--- START Material provided ---
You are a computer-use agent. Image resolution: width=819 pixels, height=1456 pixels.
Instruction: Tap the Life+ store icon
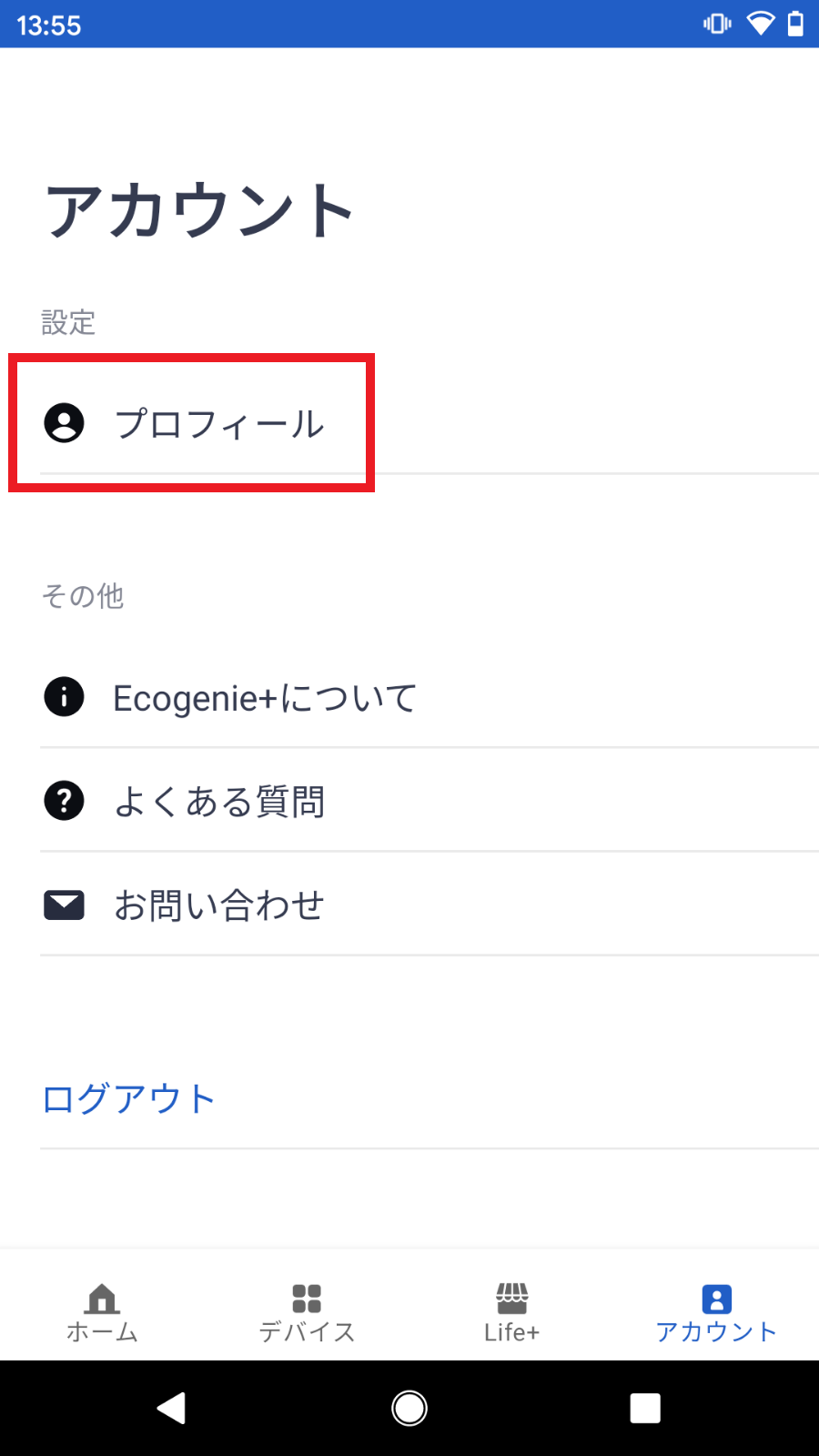tap(511, 1298)
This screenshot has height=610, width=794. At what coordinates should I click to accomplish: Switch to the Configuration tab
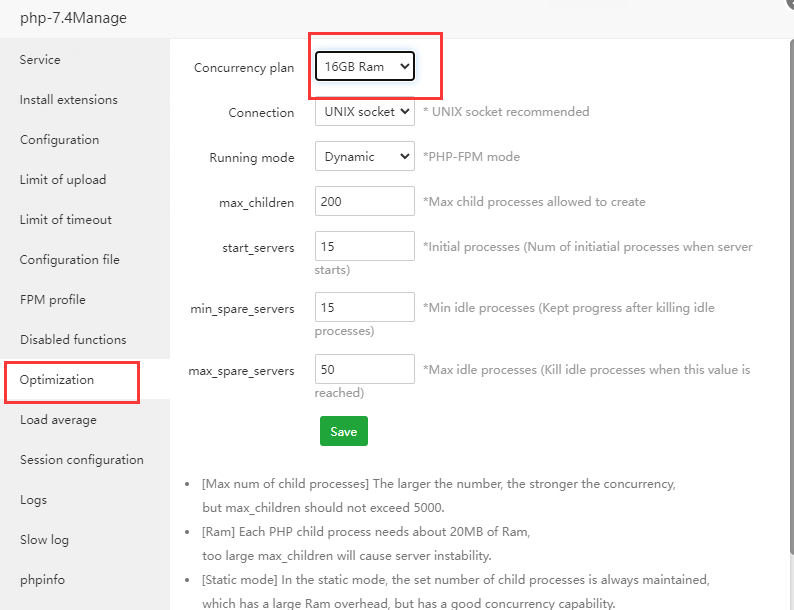(x=59, y=140)
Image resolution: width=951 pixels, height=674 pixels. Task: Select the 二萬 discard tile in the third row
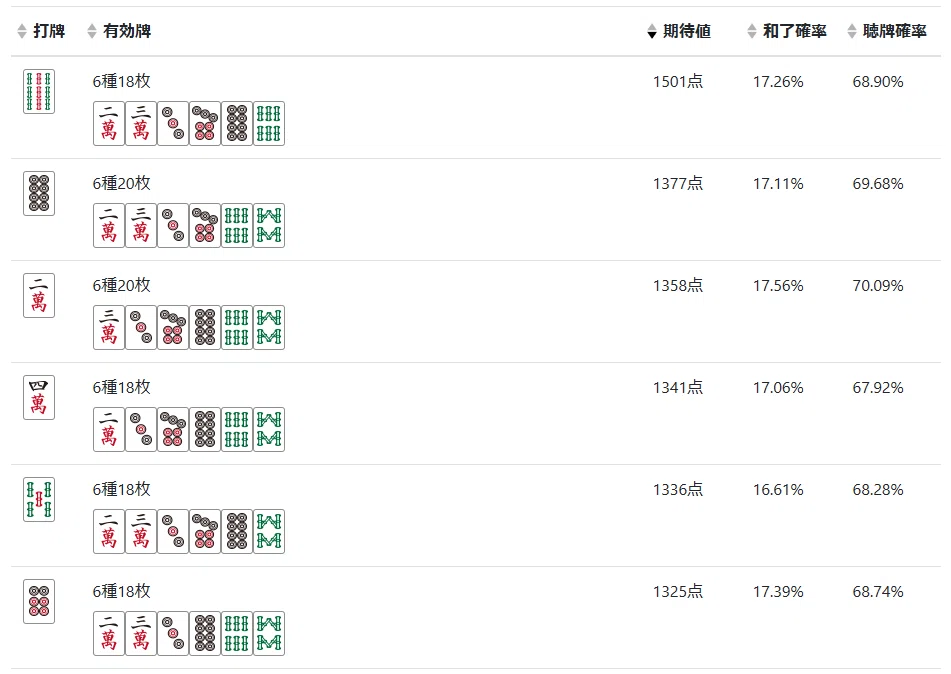click(39, 295)
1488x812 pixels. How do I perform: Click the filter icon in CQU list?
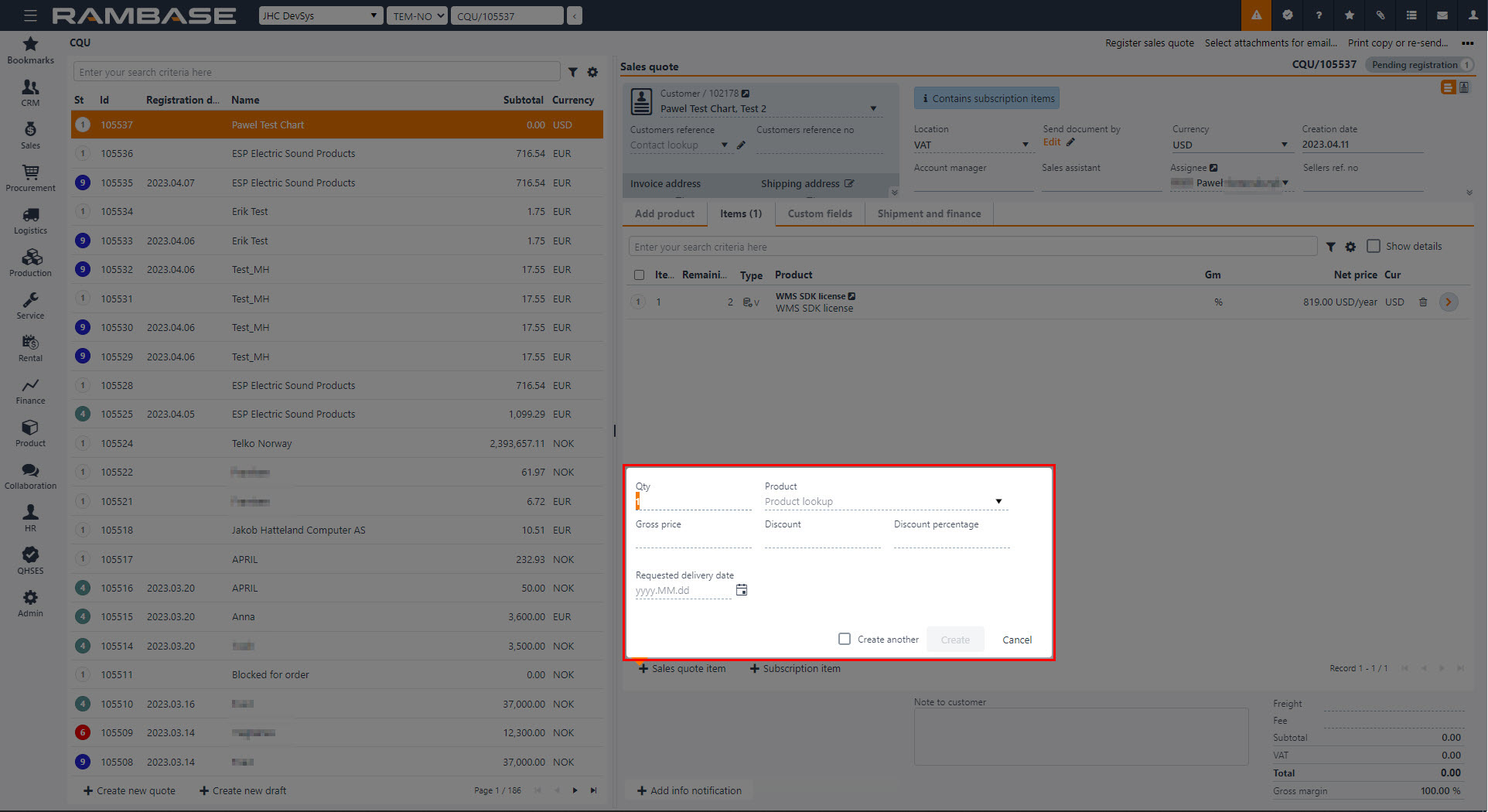coord(573,73)
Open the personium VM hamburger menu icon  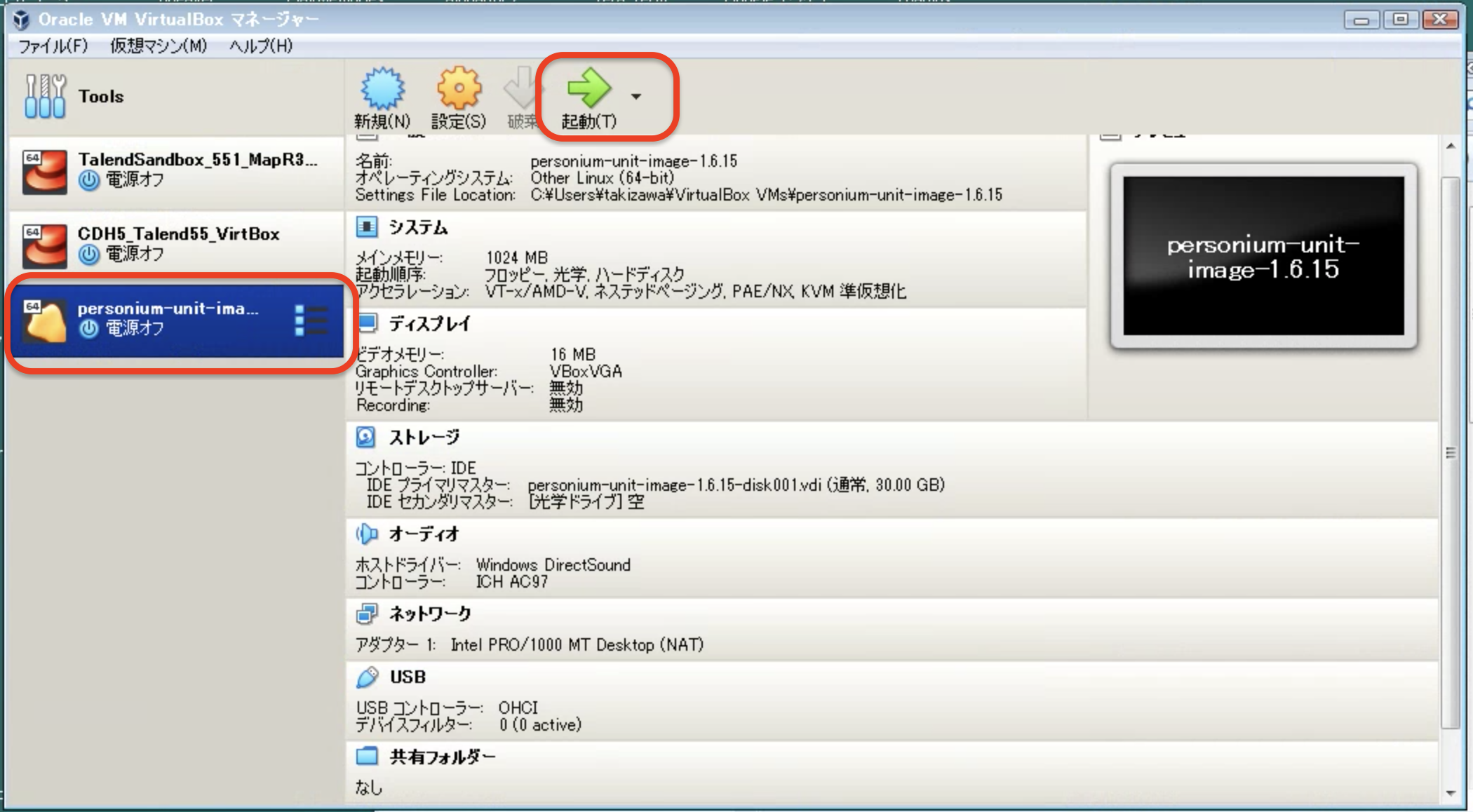[311, 320]
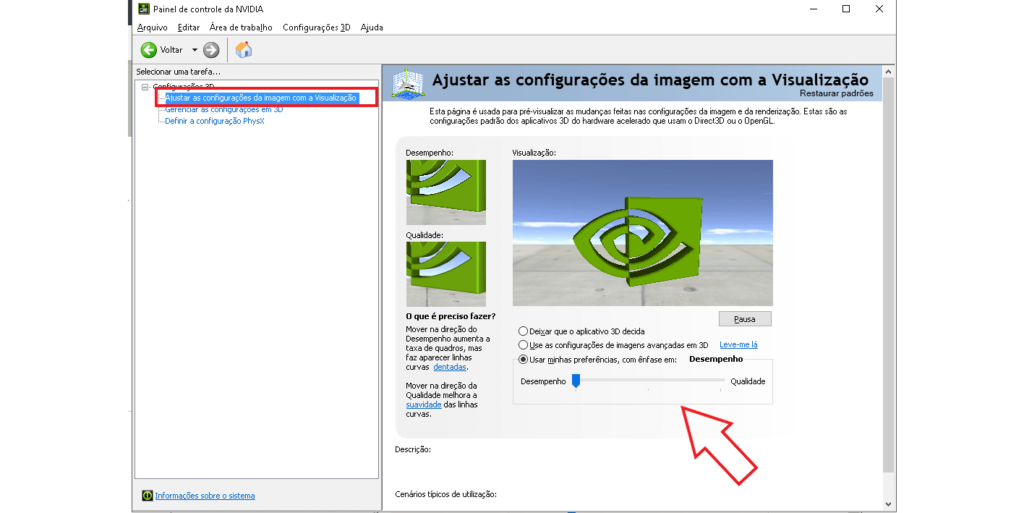This screenshot has width=1024, height=513.
Task: Click the 'Leve-me lá' link
Action: tap(738, 345)
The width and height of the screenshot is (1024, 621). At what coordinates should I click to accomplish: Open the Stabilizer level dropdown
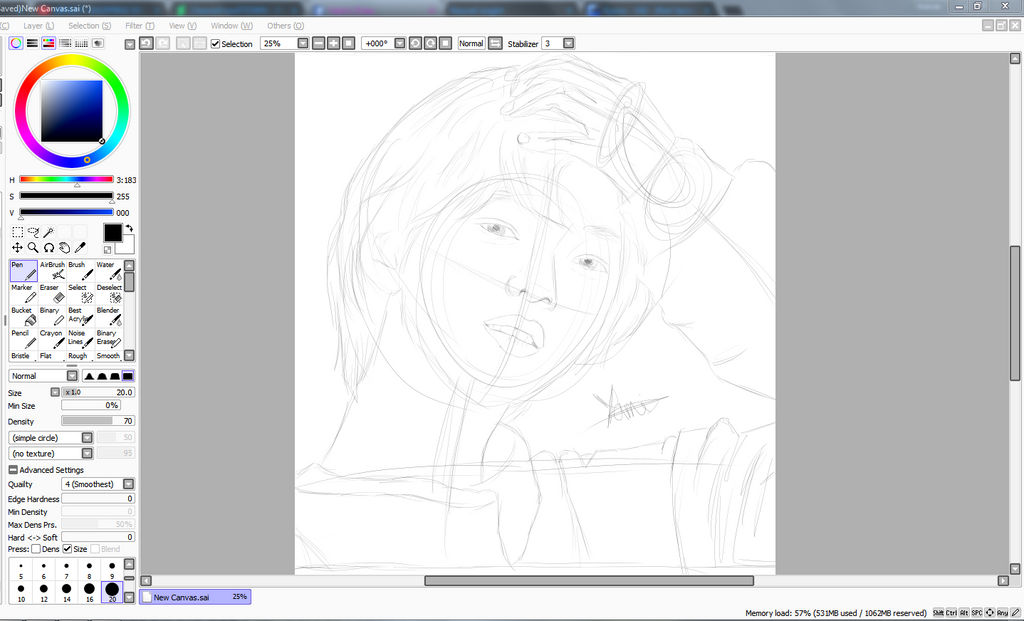568,44
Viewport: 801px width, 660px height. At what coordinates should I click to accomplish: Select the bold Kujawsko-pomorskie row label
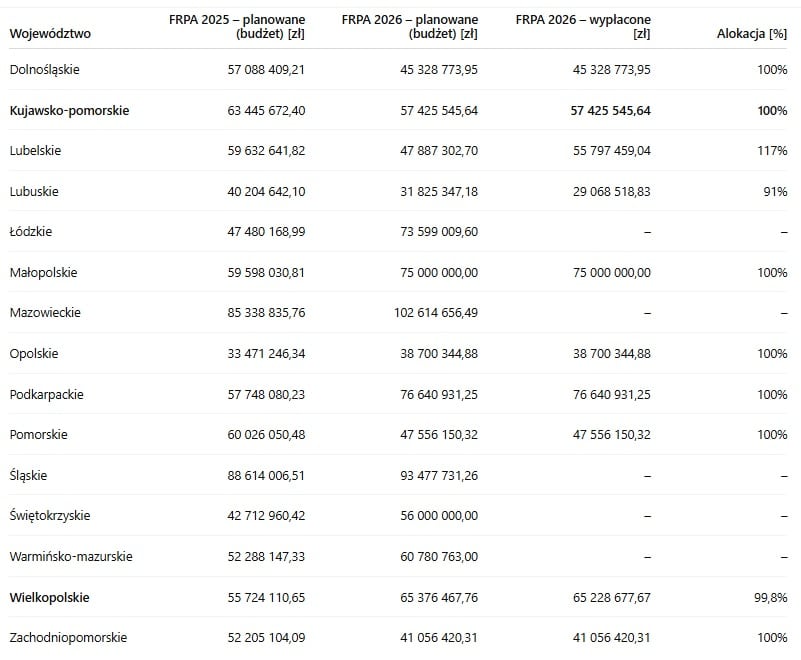(69, 111)
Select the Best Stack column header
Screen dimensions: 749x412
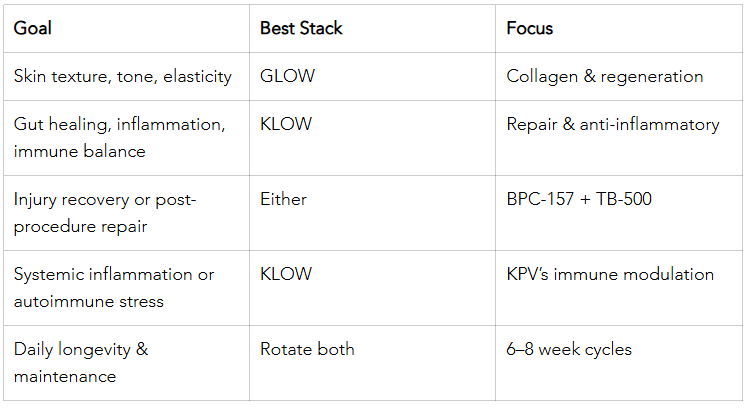301,28
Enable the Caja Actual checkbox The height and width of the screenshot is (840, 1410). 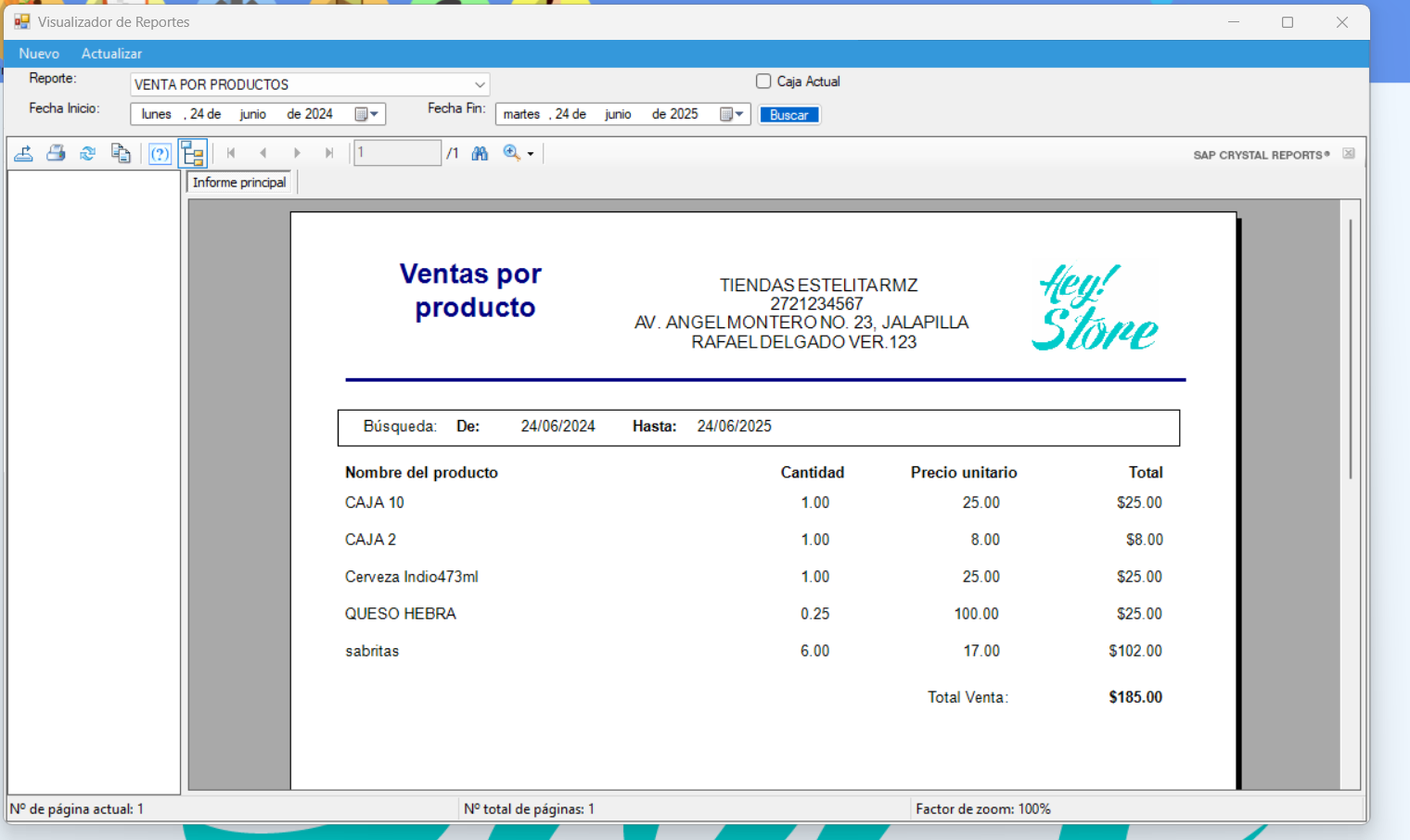point(763,82)
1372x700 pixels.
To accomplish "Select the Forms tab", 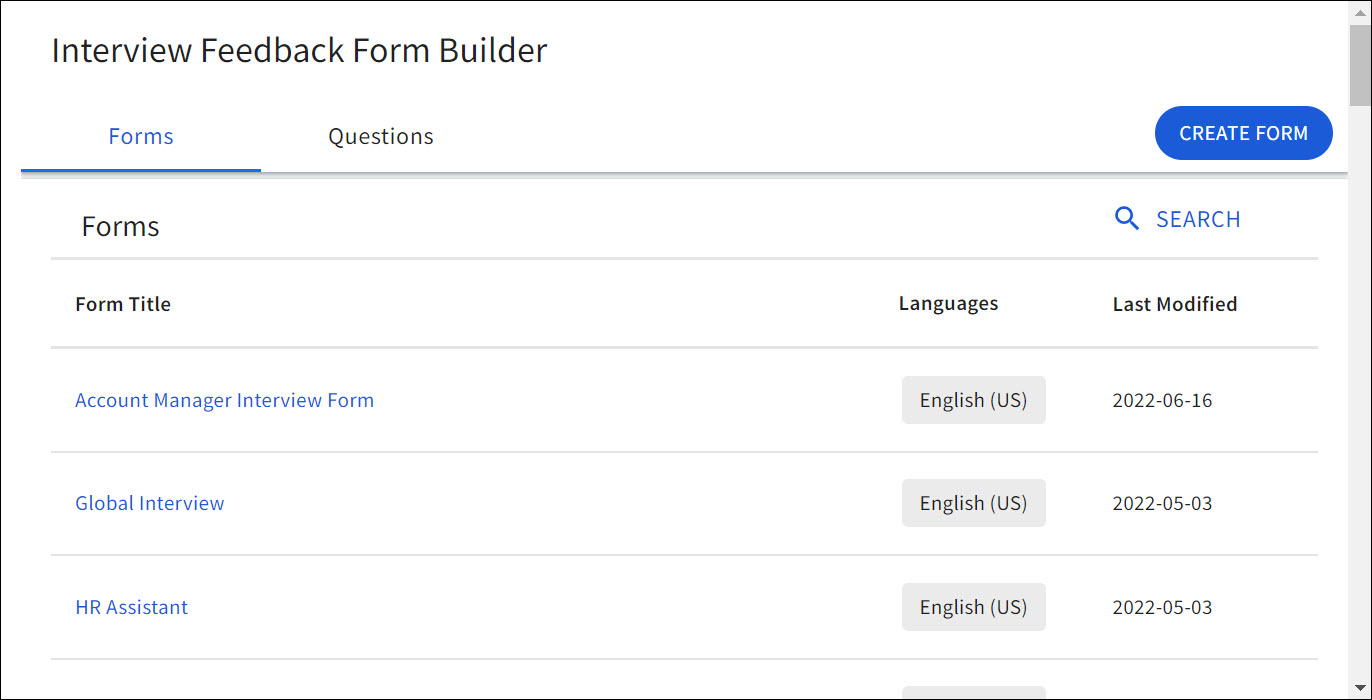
--- END Material provided ---
Counting case-sensitively, how many lines of the records above contain the string "coordinates"? Reply with only the number.

• Full response
3